While explaining why his conservative state thoroughly embraced health care reform, Kentucky Gov. Steve Beshear (D) said Tuesday that part of his strategy was avoiding the word “Obamacare” — which, he said, “has been demonized.”
“The phrase ‘Obamacare’ has been demonized,” Beshear said during a panel discussion in Washington, D.C., hosted by the pro-Obamacare Enroll America group. “When you say, ‘Obamacare,’ it creates the immediate partisan reaction.”
Past polling has repeatedly demonstrated that Americans are more hostile toward “Obamacare” than they are toward “the Affordable Care Act.” One poll found that support for health care reform skyrocketed among even Republicans when they were asked about the latter versus the former. Another poll showed the same phenomenon when Arkansans were asked about their state’s unique Medicaid expansion plan. Support increased dramatically if ‘Obamacare’ was left out of the question.

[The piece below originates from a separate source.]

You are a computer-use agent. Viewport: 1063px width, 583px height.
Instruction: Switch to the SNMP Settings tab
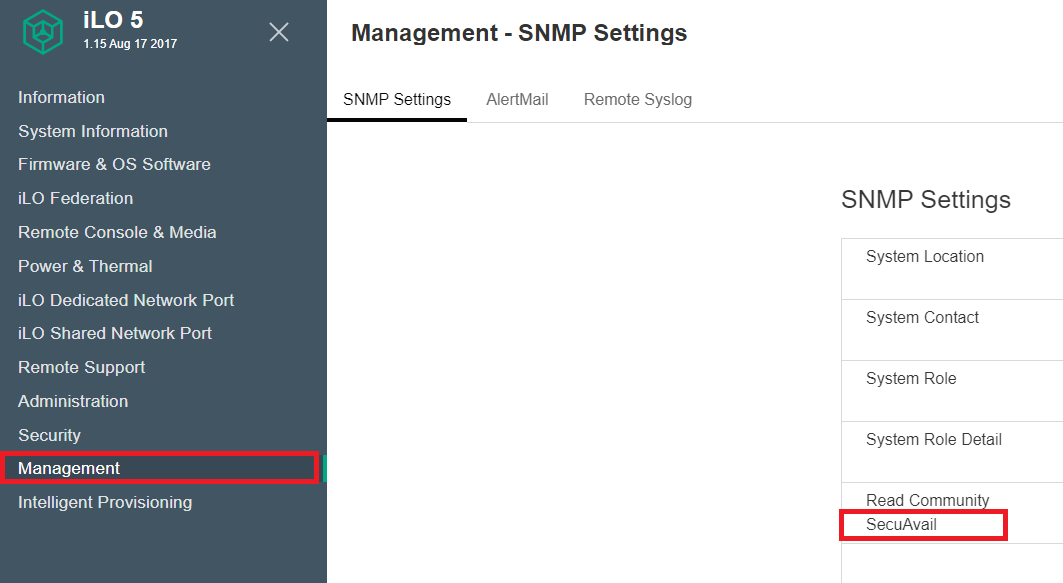(397, 100)
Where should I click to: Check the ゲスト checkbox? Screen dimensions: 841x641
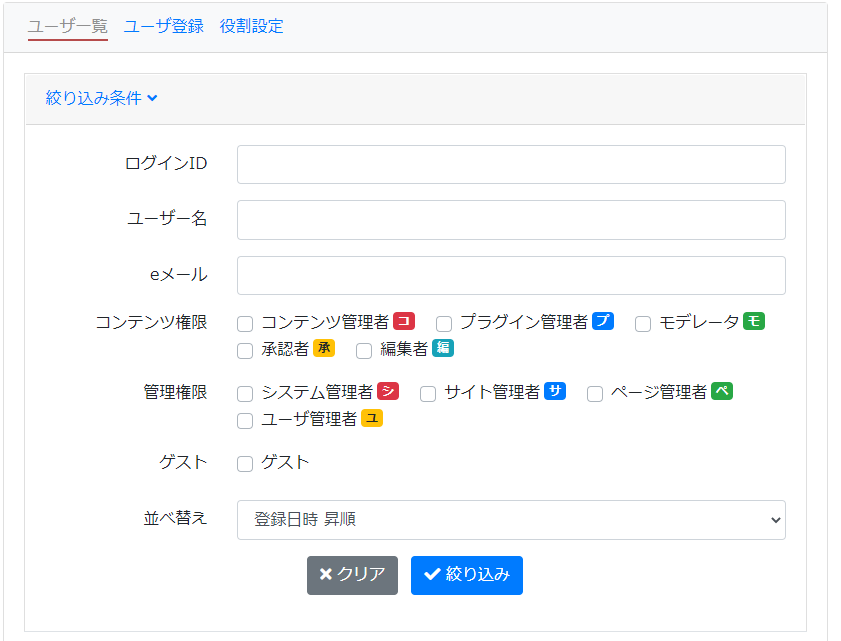244,463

That might help explain why, though the law blew past its prior enrollment expectations and polls routinely show that Americans support keeping and fixing it instead of repealing it, actual approval of Obamacare has remained lukewarm.
Opposition to the law has become very strongly linked to its eponymous president, rather than the policy itself, as the Kaiser Family Foundation’s Drew Altman explained at the same panel. That ignites partisanship.
“The ACA has become a poster child for a larger debate between the left and the right,” Altman said Tuesday.